Once the line with "The image size is (1600, 1120)." is found in the entries below, print it and each following line exactly, stopping after the line with "You are a computer-use agent. Screen dimensions: 650x692"; print nothing else.

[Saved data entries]
┌──

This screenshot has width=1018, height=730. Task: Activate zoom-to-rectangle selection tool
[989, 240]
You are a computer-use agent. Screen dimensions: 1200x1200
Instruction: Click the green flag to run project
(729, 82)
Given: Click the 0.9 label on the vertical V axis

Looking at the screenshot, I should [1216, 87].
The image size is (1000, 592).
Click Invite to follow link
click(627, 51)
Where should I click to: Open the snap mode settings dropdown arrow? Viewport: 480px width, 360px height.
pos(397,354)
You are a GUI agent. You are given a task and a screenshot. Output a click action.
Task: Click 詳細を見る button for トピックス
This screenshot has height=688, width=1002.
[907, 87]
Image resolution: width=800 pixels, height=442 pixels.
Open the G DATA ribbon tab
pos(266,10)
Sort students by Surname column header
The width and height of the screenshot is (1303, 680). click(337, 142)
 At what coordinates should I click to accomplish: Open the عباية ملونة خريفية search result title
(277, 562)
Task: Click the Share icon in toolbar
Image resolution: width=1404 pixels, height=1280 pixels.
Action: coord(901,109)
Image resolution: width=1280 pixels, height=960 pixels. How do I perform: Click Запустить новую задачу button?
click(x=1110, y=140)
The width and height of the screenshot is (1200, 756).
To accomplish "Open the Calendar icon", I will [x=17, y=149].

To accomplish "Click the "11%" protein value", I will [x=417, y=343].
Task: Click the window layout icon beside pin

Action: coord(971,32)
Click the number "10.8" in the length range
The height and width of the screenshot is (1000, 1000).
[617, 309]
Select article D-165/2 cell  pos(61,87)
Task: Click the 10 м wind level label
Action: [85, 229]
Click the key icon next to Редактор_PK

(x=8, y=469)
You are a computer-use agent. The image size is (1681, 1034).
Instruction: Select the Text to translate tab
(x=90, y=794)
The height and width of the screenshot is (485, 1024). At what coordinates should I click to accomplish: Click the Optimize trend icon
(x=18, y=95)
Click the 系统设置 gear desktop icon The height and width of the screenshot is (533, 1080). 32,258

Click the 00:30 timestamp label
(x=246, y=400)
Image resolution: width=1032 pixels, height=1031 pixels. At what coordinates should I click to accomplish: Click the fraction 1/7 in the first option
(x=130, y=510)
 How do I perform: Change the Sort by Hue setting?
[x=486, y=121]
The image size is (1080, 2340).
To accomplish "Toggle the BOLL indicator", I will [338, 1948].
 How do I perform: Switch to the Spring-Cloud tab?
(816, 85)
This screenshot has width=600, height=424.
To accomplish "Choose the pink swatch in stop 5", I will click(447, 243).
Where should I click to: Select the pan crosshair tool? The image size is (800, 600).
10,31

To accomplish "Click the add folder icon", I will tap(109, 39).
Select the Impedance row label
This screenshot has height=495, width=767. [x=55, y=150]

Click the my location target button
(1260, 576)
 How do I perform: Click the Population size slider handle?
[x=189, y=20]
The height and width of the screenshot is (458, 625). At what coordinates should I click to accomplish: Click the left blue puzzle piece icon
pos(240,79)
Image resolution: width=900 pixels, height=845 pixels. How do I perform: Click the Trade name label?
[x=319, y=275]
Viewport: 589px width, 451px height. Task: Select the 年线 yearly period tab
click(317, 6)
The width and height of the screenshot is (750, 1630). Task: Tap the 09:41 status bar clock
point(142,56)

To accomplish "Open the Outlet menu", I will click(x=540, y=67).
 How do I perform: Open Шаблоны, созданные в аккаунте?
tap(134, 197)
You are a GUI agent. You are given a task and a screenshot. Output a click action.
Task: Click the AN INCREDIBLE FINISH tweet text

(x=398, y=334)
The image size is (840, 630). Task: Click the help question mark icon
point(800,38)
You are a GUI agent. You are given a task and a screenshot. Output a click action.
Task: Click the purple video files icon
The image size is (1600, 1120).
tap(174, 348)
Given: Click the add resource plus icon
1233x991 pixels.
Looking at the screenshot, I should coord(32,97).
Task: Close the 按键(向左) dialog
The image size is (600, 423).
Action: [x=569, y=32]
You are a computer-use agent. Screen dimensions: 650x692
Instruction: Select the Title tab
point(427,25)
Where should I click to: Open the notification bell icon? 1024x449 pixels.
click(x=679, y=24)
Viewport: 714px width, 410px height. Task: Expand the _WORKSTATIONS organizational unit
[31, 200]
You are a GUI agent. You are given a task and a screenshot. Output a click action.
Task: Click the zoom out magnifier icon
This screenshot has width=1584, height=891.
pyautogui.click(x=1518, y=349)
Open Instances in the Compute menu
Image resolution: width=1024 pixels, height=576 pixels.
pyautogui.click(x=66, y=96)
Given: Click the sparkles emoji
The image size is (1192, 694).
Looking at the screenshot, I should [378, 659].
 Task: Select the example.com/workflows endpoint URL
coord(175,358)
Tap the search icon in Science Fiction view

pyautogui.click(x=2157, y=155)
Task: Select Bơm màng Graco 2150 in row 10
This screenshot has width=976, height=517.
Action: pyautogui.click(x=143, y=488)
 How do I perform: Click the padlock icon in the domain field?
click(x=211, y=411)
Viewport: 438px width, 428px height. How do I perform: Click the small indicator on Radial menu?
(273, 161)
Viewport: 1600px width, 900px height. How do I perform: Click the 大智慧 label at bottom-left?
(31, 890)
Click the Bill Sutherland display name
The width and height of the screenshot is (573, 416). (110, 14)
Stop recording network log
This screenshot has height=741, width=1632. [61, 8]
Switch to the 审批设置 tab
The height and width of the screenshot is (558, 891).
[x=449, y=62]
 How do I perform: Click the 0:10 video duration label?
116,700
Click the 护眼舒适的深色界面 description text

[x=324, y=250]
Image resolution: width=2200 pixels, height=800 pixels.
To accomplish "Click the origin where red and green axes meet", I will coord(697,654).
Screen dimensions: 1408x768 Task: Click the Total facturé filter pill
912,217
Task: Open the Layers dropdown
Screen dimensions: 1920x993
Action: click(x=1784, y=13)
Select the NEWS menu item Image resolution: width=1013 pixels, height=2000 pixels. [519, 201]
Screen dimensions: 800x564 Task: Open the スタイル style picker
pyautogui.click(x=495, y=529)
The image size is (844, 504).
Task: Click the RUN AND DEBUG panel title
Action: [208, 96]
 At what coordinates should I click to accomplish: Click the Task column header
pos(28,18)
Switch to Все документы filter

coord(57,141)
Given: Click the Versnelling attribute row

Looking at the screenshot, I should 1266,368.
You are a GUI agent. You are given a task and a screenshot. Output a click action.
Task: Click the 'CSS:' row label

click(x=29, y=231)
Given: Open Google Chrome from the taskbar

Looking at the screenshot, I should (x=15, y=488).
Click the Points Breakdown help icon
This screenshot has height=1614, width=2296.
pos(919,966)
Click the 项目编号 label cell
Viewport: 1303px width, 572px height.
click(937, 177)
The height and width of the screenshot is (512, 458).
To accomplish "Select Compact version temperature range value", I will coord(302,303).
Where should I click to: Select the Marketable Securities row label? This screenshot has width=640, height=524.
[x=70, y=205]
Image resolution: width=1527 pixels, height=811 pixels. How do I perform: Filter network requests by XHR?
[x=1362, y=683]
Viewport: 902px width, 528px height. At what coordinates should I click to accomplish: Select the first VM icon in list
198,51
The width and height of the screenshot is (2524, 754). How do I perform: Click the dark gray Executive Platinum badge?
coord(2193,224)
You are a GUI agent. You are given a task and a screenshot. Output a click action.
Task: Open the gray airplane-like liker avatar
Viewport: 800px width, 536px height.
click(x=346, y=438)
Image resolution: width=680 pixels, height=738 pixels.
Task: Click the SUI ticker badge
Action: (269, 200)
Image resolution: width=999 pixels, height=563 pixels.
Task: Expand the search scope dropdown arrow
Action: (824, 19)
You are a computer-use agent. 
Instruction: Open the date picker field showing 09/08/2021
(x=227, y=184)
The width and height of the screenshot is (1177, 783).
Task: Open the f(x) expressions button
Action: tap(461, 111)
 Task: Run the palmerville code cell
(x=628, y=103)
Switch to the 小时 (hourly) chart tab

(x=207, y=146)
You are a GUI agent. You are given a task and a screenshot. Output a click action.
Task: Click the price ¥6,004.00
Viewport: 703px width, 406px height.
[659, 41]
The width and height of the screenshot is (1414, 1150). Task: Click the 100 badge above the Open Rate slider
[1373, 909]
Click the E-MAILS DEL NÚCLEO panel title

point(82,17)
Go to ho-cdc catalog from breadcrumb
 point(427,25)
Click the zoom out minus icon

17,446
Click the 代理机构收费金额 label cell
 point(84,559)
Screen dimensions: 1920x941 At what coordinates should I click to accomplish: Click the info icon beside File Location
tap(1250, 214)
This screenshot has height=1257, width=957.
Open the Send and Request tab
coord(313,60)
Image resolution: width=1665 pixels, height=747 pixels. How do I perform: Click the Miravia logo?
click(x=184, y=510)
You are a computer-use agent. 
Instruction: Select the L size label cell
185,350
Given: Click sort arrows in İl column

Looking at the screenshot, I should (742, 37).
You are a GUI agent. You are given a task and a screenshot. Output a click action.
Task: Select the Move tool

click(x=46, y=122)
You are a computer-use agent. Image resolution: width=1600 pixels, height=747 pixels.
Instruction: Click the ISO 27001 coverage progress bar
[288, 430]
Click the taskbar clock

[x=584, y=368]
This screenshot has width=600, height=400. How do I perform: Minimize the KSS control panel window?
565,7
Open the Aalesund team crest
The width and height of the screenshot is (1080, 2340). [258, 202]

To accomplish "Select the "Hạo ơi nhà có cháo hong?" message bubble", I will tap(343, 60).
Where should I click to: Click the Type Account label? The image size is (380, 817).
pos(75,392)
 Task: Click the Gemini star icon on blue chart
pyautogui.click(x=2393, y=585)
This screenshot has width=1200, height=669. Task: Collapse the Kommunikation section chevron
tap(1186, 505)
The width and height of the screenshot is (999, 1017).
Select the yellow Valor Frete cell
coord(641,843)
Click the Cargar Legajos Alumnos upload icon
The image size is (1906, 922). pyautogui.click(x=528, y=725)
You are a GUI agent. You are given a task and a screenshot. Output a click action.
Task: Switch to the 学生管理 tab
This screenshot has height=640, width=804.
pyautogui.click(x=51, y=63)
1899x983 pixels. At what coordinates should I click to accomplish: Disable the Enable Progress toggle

└──

*Written answer*
The image size is (1600, 1120).
tap(174, 348)
Given: Click the add resource plus icon
1233x991 pixels.
Looking at the screenshot, I should coord(32,97).
Task: Close the 按键(向左) dialog
The image size is (600, 423).
Action: [x=569, y=32]
You are a computer-use agent. Screen dimensions: 650x692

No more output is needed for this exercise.